Say NO To Plastic and Paper Bags Say YES to Reusable Bags

Re-usable Bags

Re-usable Bags

Here are the reasons that we won’t buy plastic bags for you to take your veg home in! It is not because we are too mean! Please bring a re-usable bag with you or buy one from us, we use the proceeds to support our project.

Plastic Bag Production:
Plastic bags are made from petroleum products and natural gas, plastic bags utilise non-renewable resources, ultimately helping to drive up fuel prices. 0.2% of the world’s oil is used to make plastic bags – about 60 million barrels, worth about £3bn. Most plastic bags come from China, India, Thailand and Malaysia, logos are applied in the Asian factories and then the bags are shipped to the UK, using even more fuel to get them here. The average bag travels about 8000 miles!

Use:
On average each person in the UK collects about 216 plastic bags a year! Each bag is used for an average of 20minutes before it is thrown away.
According to the Wall Street Journal, only 1% of plastic bags are recycled world-wide; the rest are left to live on indefinitely in landfills. A third of us use plastic bags as bin liners. Another third re-use them for shopping. But eventually, more than 98% end up in landfill and about 200million litter the countryside.
Recycling:
Only 5% of us recycle bags. UK facilities are so limited that about 100 million bags a year are shipped back to China. There, they are shredded, melted and turned into plastic beads. The dyes and inks in bags do not make them harder to recycle – but they turn the plastic grey or black. The beads can be used to make new bags. Plastic bags are cheaper than paper bags, but may be worse for the environment.

Disposal:
A plastic shopping bag can take anywhere from 15 to 1000 years to decompose in a landfill site. Plastic bags don’t biodegrade, but are at risk for photo degradation, light exposure dissolving them into toxic polymer particles. Most often, when this happens, it happens in the ocean. According to the British Antarctic Survey, discarded plastic bags have been found as far north as the Arctic Circle and as far south as The Falkland Islands. An estimated one million birds and 100,000 turtles and other sea animals die of starvation each year after ingesting discarded plastic bags which block their digestive tracks. Plastic bags can choke or poison fish, animals and birds, with marine wildlife particularly vulnerable. As a study cited by the Government explains, “when seabirds, sea mammals or fish ingest plastic particles, blocking of the gut is likely to harm or even kill the organism”. The RSPB warns that birds can mistake the bags for fish or nesting materials. If their legs or heads become entangled, it can prove fatal. In the oceans, plastic bags and other waste kill a million sea birds and 100,000 animals such as whales, dolphins, turtles and seals, each year. Once the animal’s body has rotted, the bag is released back into the sea, to kill again and again.Discarded plastic bags are, in the Department for Environment, Food and Rural Affairs’s words, “an iconic symbol of waste”. Billions of bags are used by shoppers in the UK each year and “far too many of these bags made their way onto the streets and into the countryside as unsightly litter”. Littered carrier bags cost taxpayers in England about £10 million a year in clean-up costs, Defra says.
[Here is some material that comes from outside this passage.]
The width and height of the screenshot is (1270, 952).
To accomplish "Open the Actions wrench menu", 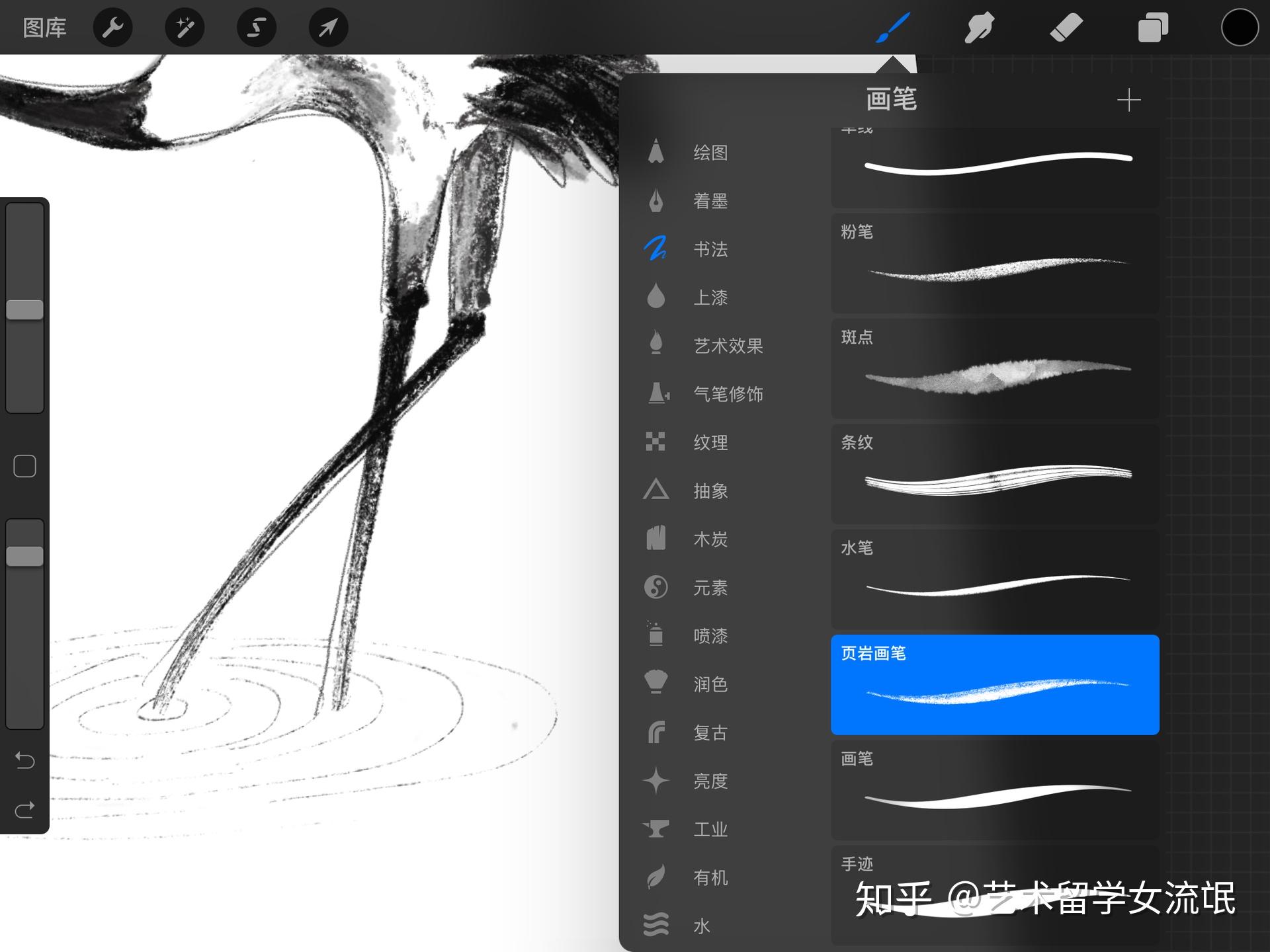I will point(113,28).
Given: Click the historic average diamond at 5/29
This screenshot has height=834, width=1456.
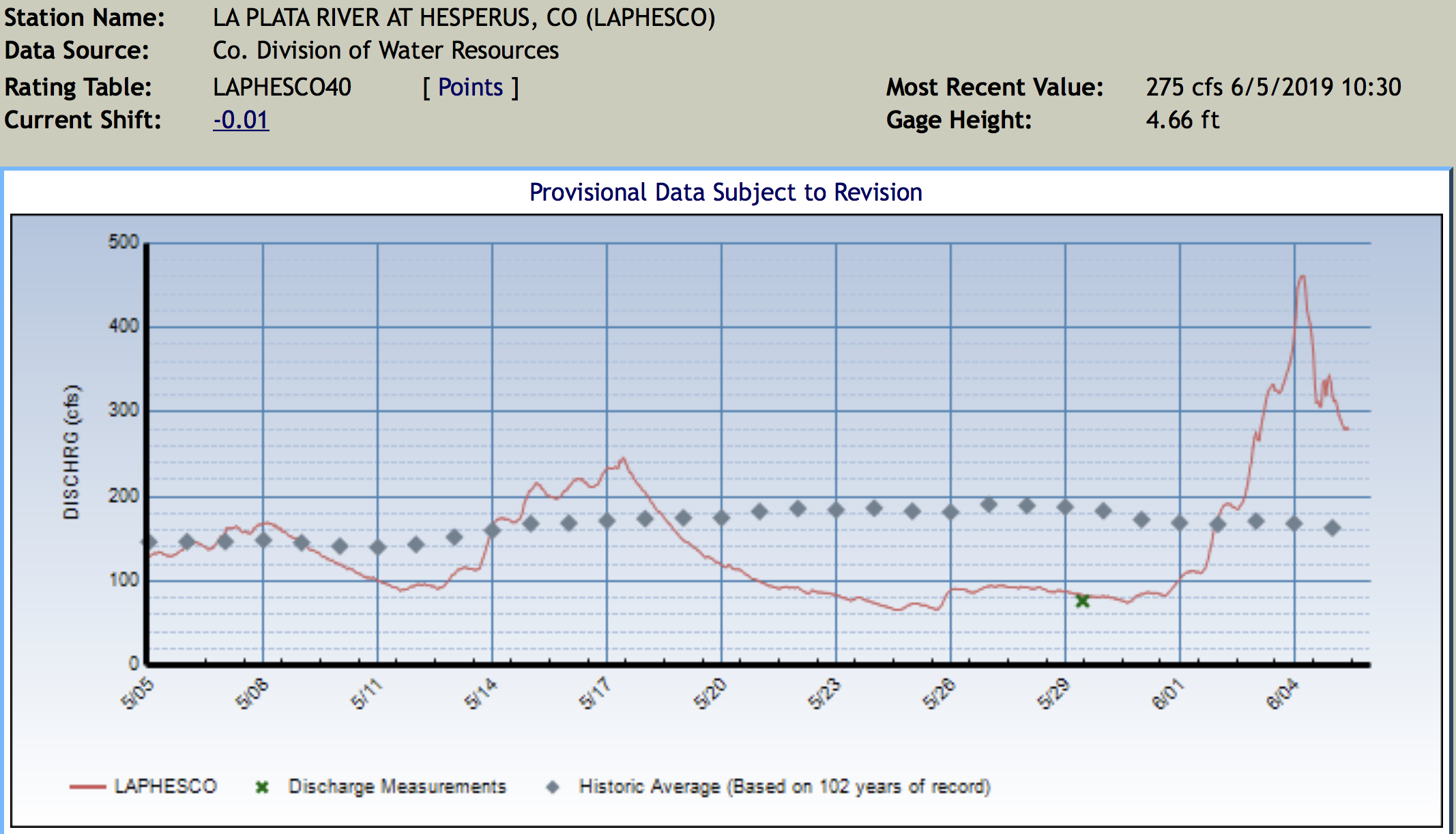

Paper bags aren’t much better:
The United States cuts down 14 million trees per year to make paper shopping bags. It requires 13% more energy to produce one single paper bag than to produce two plastic bags. Made with chemicals processed at high temperatures, paper bag production releases many toxins into the atmosphere at much the same rate as plastic production. Paper bags weigh nearly ten times their counterparts in plastic, requiring more fuel to ship them out to stores. Despite their high recyclability factor, research shows that only 20% of paper bags end up recycled while the rest share a fate with their plastic brethren. 18 In landfills, paper bags produce over twice as much atmospheric waste as plastic, making them questionable at best as the superior choice for the environment.

Re-usable Bags:
The average reusable bag has the lifespan of over seven hundred disposable plastic bags. Over a lifetime, use of reusable bags by just one person would save over 22,000 plastic bags. So please bring a re-usable bag with you or buy one from us!